Showing posts with label publishing. Show all posts
Showing posts with label publishing. Show all posts

Monday, October 29, 2012

News Strong to News Weak

A venerable giant in our news lexicon, Newsweek shifts from print to online only.

Newsweek, an 80-year-old standard-bearer for news magazines, announced on October 18 that they would cease print operations at the start of 2013, and switch to an all-digital format.

It’s hard not to see this development as gloomy, especially for we news consumers who’ve seen daily local papers shrink or disappear, and who’ve seen dramatic changes forced on venerable outfits like the New Orleans Times-Picayune, the Christian Science Monitor, and the The New York Times Magazine.

Newsweek’s editor-in-chief, Tina Brown, makes clear in her announcement that the organization is reacting to the same demographic shifts and economic forces that downsized the Times-Picayune and compelled the Monitor to publish only online. She cites the 39 percent of Americans who say they get their news from the Web, as well as the explosive growth in tablet users, who are perhaps the ripest targets for subscription-based digital distribution. She leaves unspoken the shrinking circulation of print editions — and the commensurate shrinkage of ad revenue — but there’s no doubt these were the spurs that made Newsweek’s shift inevitable.

We’ll miss Newsweek, at least the Newsweek we’ve come to know. Brown promises no change in editorial vitality and journalistic integrity, and we have no reason to doubt her word. But still, the nostalgia…

But we’re advertisers and business people, and nostalgia pays no bills. In that respect, what does an all-online Newsweek mean to us? 

It means that marketers had better come to understand, to master, the evolutionary changes in the news industry. Consumers will still be reading Newsweek, as well as all the other digital outlets, and they’ll still be receptive to our advertising messages.

But they’ll be a somewhat different set of consumers. On average they’ll be younger, more tech-savvy, more affluent. And as tier-based subscribers, they’ll be empowered to pick and choose which marketing messages they’ll see. These are the realities that create insurmountable challenges for some 21st-century advertisers and awesome opportunities for others.

So yes, we’ll miss the Newsweek we’ve known all our lives. But we’re ready to work with the new Newsweek, and ready to thrive in this new media landscape. We hope you are too.

The C4:
  1. The December 31, 2012 issue of Newsweek will be their last in print. As of New Year 2013, Newsweek will join the Christian Science Monitor and the New York Times Magazine in shifting to an all-digital format.
     
  2. Grant yourself a moment of nostalgia.
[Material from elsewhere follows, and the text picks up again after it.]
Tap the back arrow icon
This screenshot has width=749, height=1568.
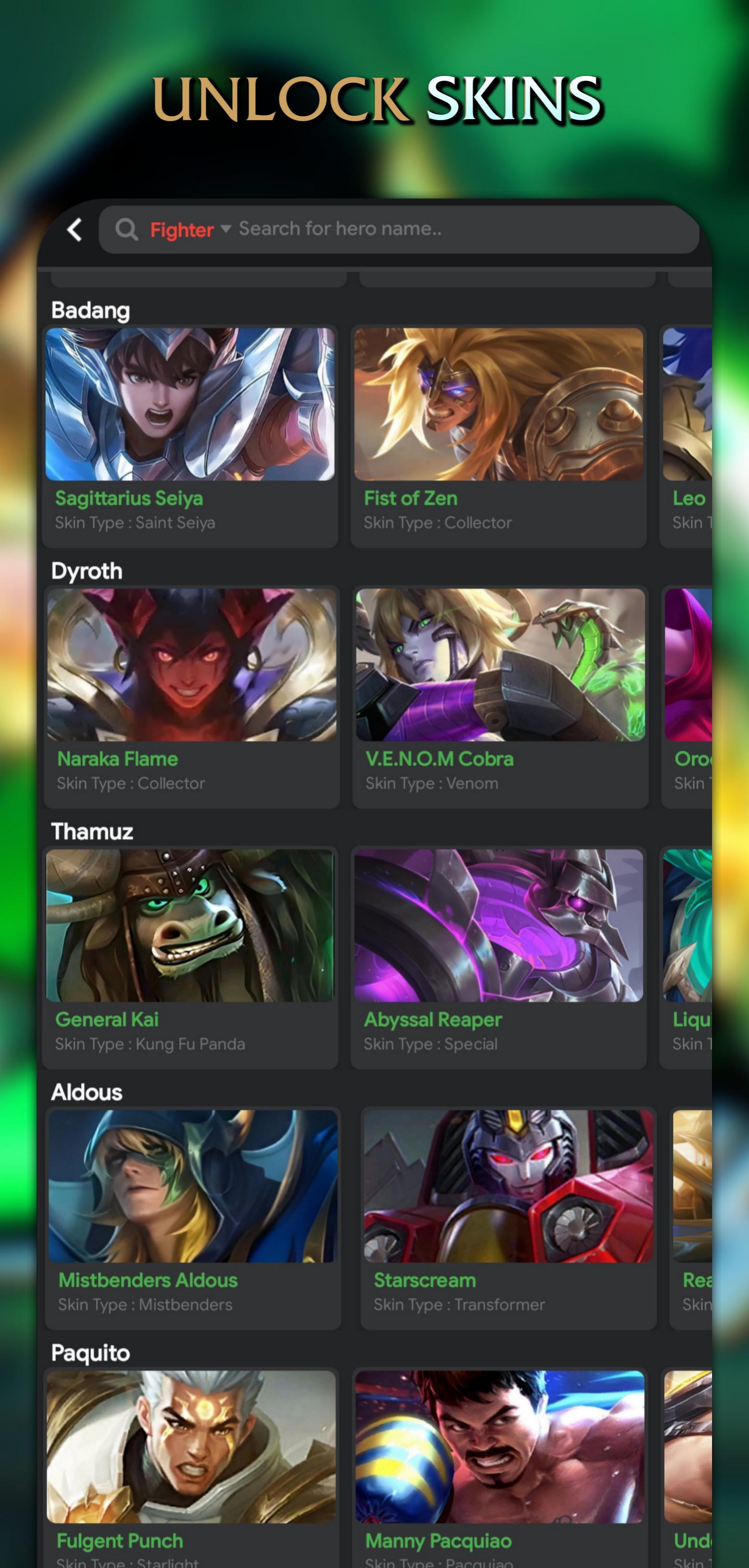[x=74, y=230]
Think about the noble history of print news in this country. Reflect on the sad fact that the print news industry is disappearing before our eyes.
     
  3. But let that moment pass, and get busy adapting. For advertisers, this new media landscape presents awesome opportunities. It’s an entirely different world, requiring different approaches and newly developed skillsets.
     
  4. We’re dedicating ourselves to embracing this new world, and we hope you are too. Tina Brown would agree: it’s a matter of survival.

Monday, February 6, 2012

Indies v. Old Hands

You can't always tell a book by its, ummm, format.

One of the most interesting emerging markets — emerging in the form of a deluge, that is — is ebooks. Kindle is king, but Amazon’s competitors (Nook, Kobo, etc.) contribute a healthy percentage of global sales, which will probably top a quarter billion units moved this year.
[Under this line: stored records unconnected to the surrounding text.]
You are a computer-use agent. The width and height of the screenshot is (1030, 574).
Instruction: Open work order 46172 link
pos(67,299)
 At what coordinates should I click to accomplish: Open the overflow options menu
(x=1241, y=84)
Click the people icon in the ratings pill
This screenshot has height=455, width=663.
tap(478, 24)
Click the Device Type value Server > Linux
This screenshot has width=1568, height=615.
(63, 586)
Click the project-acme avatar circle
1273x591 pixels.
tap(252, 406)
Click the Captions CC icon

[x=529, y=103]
The interesting bit is the number of those units published by absolute independents (indies): content creators as editors, designers and Amazon-partnered media moguls.

That means a lot of dross gets in, but it isn’t all dross. The top-performing indies — Amanda Hocking, J.A. Konrath and Scott Nicholson among others — are completely outperforming the publishing powerhouses.

Traditional publishing is lost at sea with ebooks. They’re pricing them wrong, formatting them poorly and marketing them not at all. The best indies have mastered formatting, have found the sweet spot of pricing (.99 to 4.99), and are marketing like the self-interested creative types they are.

And they're cleaning up.

What comes next will be driven by technology, by the inventiveness of indies and by whether or not the traditionals get competitive. They could crush the indies if they simply dumped their entire backlists into the .99 e-bin.

Conversely, indies will probably better ride the next wave of innovation. The potentials are limitless. F'rinstance, since most ebooks are read on tablets, what’s stopping publishers from inserting video into ebooks?

And who sounds more likely to try that? The indie or the old hand?

The C4:
  1. Ebook sales are huge and growing, with over 115,000,000 units sold by Amazon alone last year. 
  2. Direct electronic publishing technology means we're all potential ebook sellers. 
  3. The market is straining under this flood.
  4. Motivated independents are seizing their opportunities and outperforming all competition — including the powerhouse New York book publishers.